Он оглядел комнату и опять не заметил двери в караульню, которая была закрыта и отделяла Гёфле от двух наших собеседников.
— Так вот, милостивый государь, — продолжала молодая девушка, — понимаете ли вы, что тетя хочет выдать меня замуж за человека, в котором я не могу не видеть убийцу моих близких?
Кристиано, не имевший ни малейшего понятия, о чем идет речь, решил дать своей новой клиентке разговориться, показав, что он на ее стороне.
— Не иначе, — заявил он несколько развязно, — как ваша тетушка сошла с ума… Или с ней еще что-нибудь похуже!
— Ах, что вы, господин Гёфле, тетю мою я уважаю и виню ее только в известном ослеплении или предубеждении.
— Ослепление это или предубеждение — не суть важно, но я ясно вижу, что она не желает считаться с вашей склонностью.
— О, это правда, я ведь не терплю барона! Она вам этого не говорила?
— Напротив! Я полагал…
— О, господин Гёфле, могли ли вы поверить, что в мои лета мне мог понравиться пятидесятипятилетний старик?
— Подумать только! Вашему нареченному, оказывается, к тому же еще пятьдесят пять?
— Вы так говорите, будто сомневаетесь в этом, господни Гёфле! Но ведь вам-то отлично известен его возраст, вы же его советчик и, говорят, его преданный друг… Только я не могу этому поверить.
— Черт возьми!

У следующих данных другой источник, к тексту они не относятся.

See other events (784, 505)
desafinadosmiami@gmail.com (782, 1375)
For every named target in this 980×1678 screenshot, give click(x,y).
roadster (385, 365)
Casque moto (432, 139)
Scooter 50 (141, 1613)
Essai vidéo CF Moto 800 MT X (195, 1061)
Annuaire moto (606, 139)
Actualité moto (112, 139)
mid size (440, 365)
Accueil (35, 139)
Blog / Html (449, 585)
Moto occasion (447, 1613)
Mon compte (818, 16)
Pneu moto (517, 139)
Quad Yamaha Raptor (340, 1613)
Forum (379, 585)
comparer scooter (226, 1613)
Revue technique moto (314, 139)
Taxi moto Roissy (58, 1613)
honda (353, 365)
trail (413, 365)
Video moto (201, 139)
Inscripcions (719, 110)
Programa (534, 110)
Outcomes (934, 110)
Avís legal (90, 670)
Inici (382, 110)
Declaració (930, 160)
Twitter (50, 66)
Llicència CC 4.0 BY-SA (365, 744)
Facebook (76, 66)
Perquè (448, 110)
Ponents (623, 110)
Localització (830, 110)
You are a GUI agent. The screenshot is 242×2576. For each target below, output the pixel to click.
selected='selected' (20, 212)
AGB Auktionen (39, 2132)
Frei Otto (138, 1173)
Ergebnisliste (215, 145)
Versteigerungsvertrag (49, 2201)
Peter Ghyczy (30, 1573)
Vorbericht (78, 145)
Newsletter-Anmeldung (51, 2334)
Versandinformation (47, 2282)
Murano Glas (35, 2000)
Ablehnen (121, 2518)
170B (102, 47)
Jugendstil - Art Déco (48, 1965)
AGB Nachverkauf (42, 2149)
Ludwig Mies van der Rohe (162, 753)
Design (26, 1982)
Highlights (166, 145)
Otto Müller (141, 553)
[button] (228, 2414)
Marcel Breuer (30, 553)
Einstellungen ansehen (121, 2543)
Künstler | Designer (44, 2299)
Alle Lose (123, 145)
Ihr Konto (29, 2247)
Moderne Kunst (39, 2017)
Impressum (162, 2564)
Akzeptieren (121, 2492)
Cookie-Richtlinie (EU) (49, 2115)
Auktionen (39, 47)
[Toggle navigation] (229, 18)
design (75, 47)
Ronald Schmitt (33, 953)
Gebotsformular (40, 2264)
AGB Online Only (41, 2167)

Вы совершенно правы. Пусть меня повесят, если он для меня что-нибудь да значит. Но как вы назвали этого господина?
— Барона? Вы, что же, не знаете, о ком я говорю?
— Конечно, нет. Мало ли баронов на свете.
— Но тетя же сказала вам…
— Ваша тетя, ваша тетя! Почем я знаю, о чем толкует ваша тетя. Она, может быть, и сама того не знает.
— Увы! Простите меня: уж она-то это слишком хорошо знает! У нее железная воля. Невозможно, чтобы она не посвятила вас в свои планы насчет меня, она ведь уверяет, что вы их одобряете!
— Одобрить, что столь прелестное дитя приносится в жертву старому хрычу?
— Ах! Вот видите, вы же знаете возраст барона!
— Но какого барона все-таки?
— Какого барона? Что же, я должна вам назвать Снеговика?
— Ах! Ну да! Речь идет о Снеговике? Ну, что ж, признаюсь, мне это ничего не говорит.
— Как, господин Гёфле, вам неизвестно прозвище самого могущественного, самого богатого и в то же время самого злого, самого ненавистного из ваших клиентов, барона Олауса Вальдемора?
— Что! Хозяина этого замка?
— И нового замка, по ту сторону озера, и невесть скольких железных и свинцовых рудников, а также залежей квасцового сланца и многих долин, лесов и гор, не считая полей, стад, хуторов и озер; наконец, владельца едва ли не десятой части всей далекарлийской провинции! Вот те доводы, о которых тетя мне твердит с утра до вечера, чтобы я позабыла о том, что он уныл, стар, болен и, может быть, отягощен преступлениями!
— Черт побери! — воскликнул Кристиано в крайнем удивлении. — Вот, оказывается, у какого милейшего человека я нахожусь.
— Вы смеетесь надо мной, господин Гёфле, вы не верите в его преступления! Значит, и сейчас, когда вы говорили, вы хотели посмеяться надо мной?..
— Все, что я говорил, я готов повторить вам еще раз, но только мне хотелось бы знать, в каком преступлении вы обвиняете моего хозяина?
— Не я обвиняю его — народная молва приучила меня видеть в нем убийцу отца, брата и даже его невестки, злосчастной Хильды!